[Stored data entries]

⟨

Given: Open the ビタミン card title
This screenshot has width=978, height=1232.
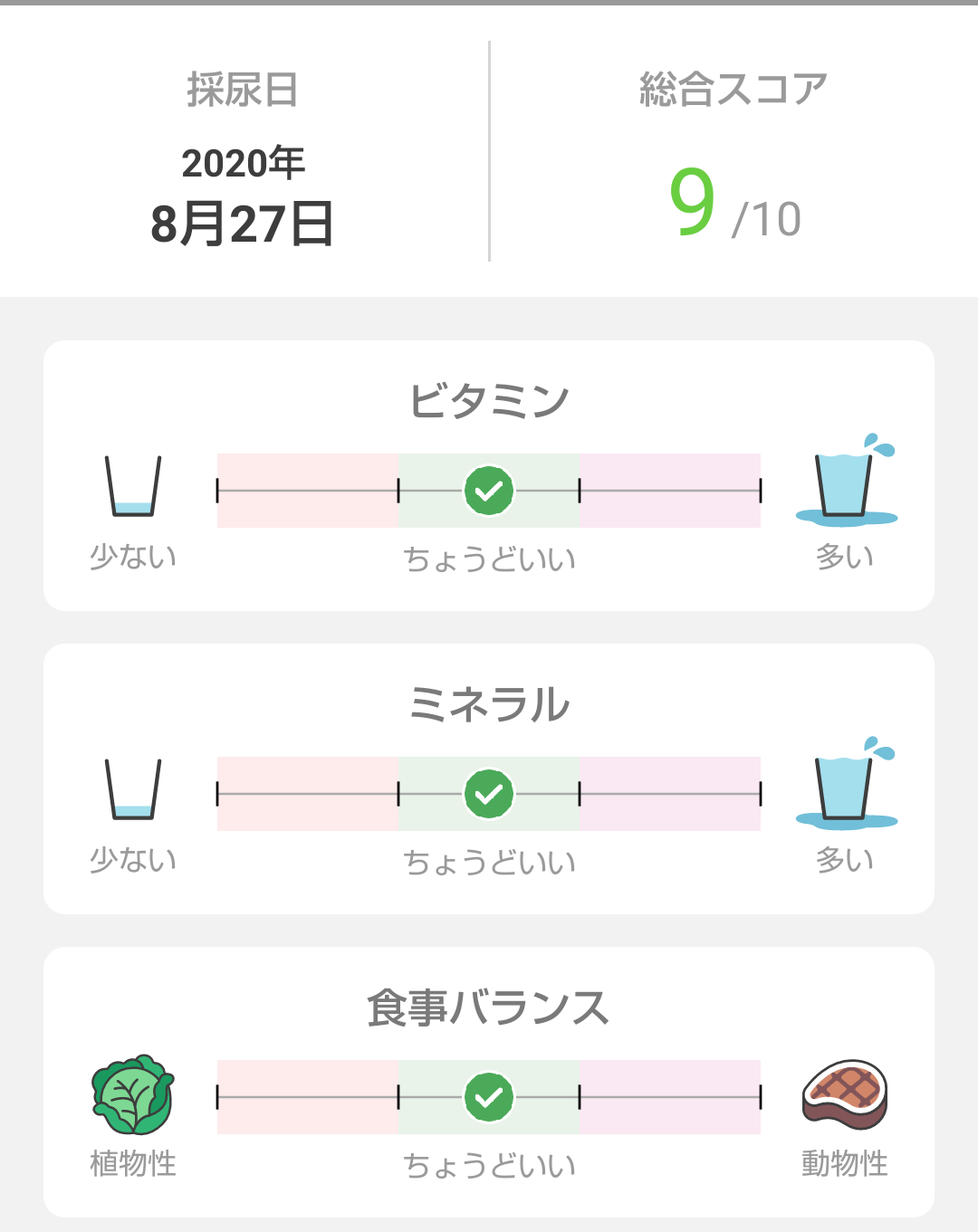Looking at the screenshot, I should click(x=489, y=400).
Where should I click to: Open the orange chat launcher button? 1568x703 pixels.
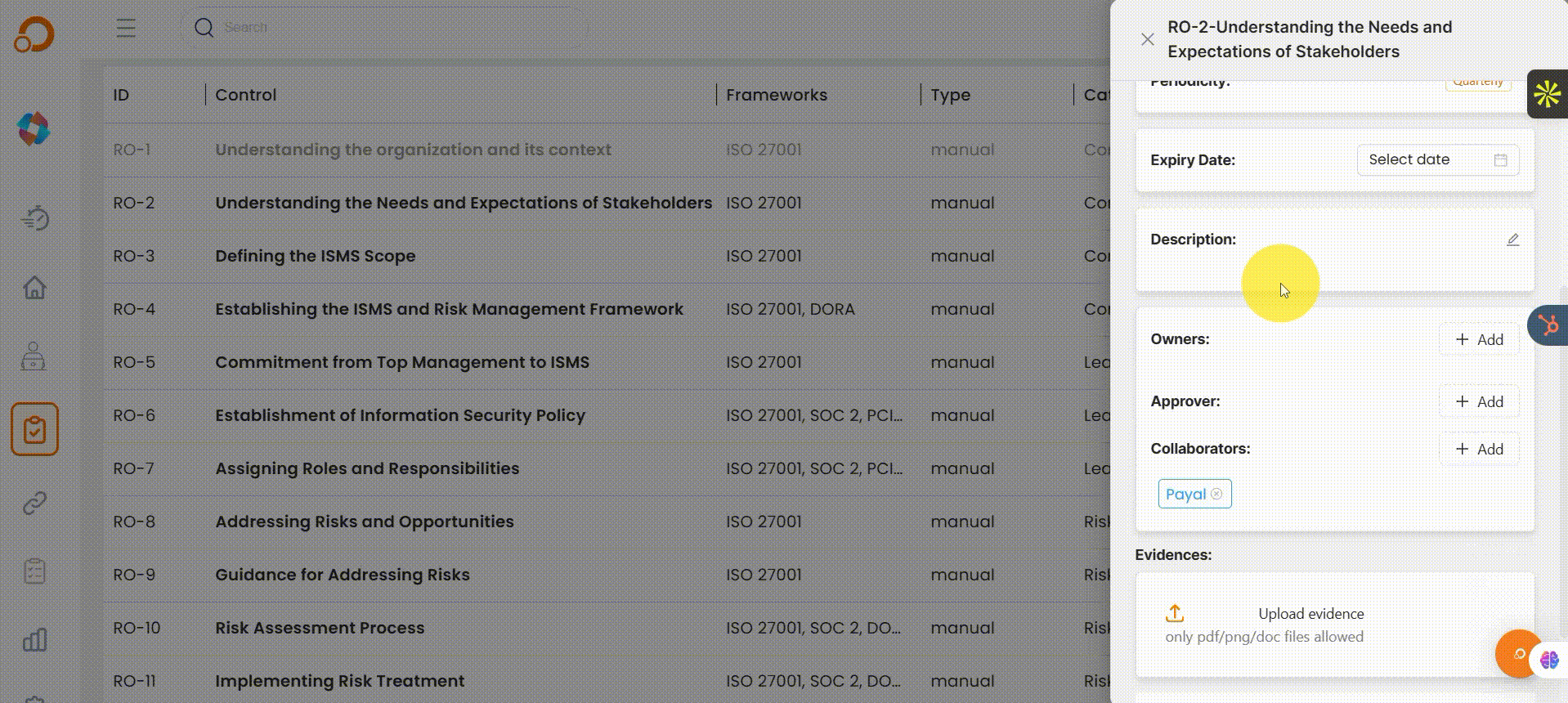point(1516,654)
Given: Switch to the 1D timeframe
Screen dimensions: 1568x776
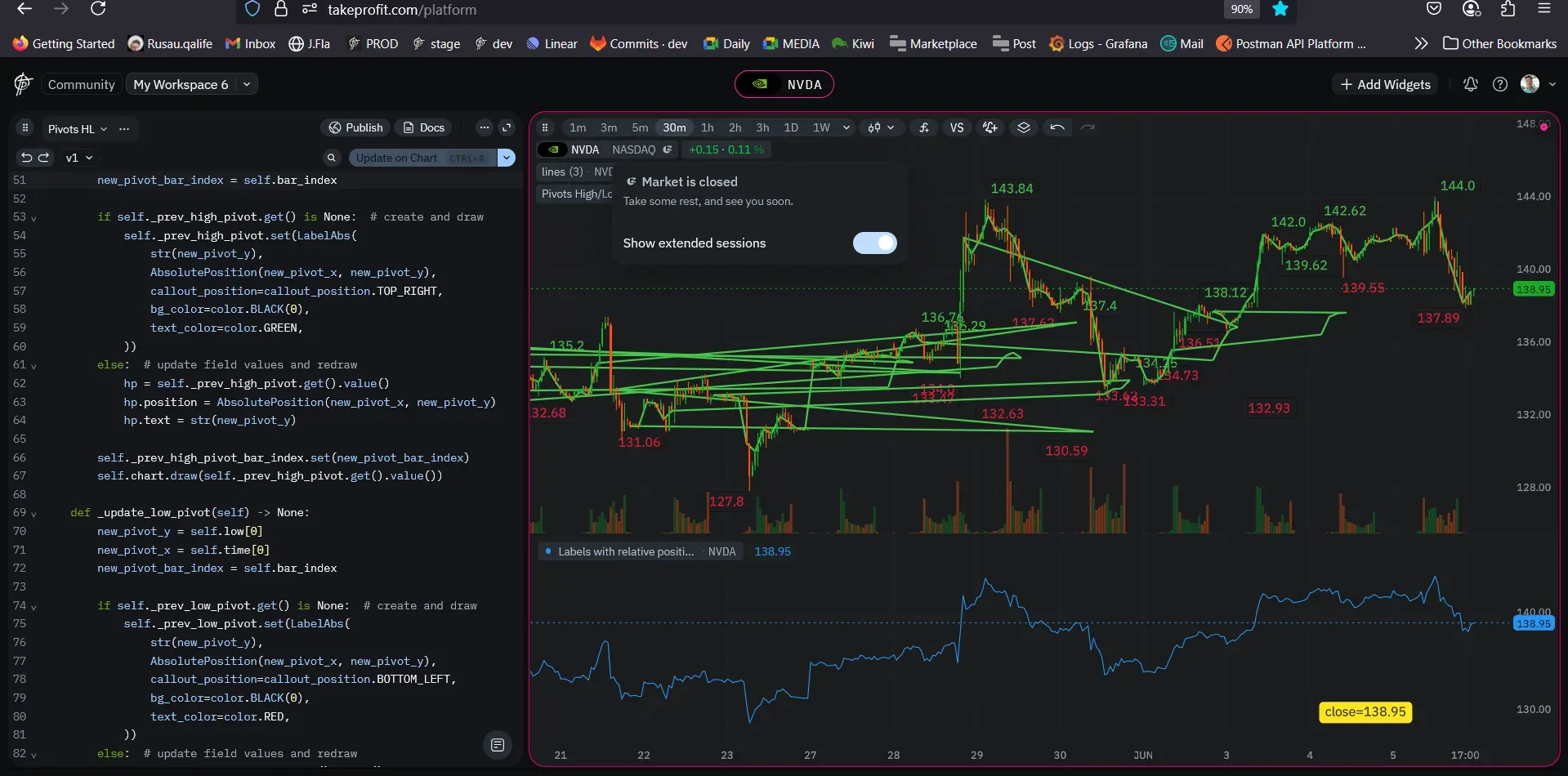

⟩

Task objective - Restate all entries exactly; pictures stay out.

Answer below -
Given: Open the ビタミン card title
This screenshot has width=978, height=1232.
Looking at the screenshot, I should click(x=489, y=400).
Where should I click to: Open the orange chat launcher button? 1568x703 pixels.
point(1516,654)
Given: Switch to the 1D timeframe
Screen dimensions: 1568x776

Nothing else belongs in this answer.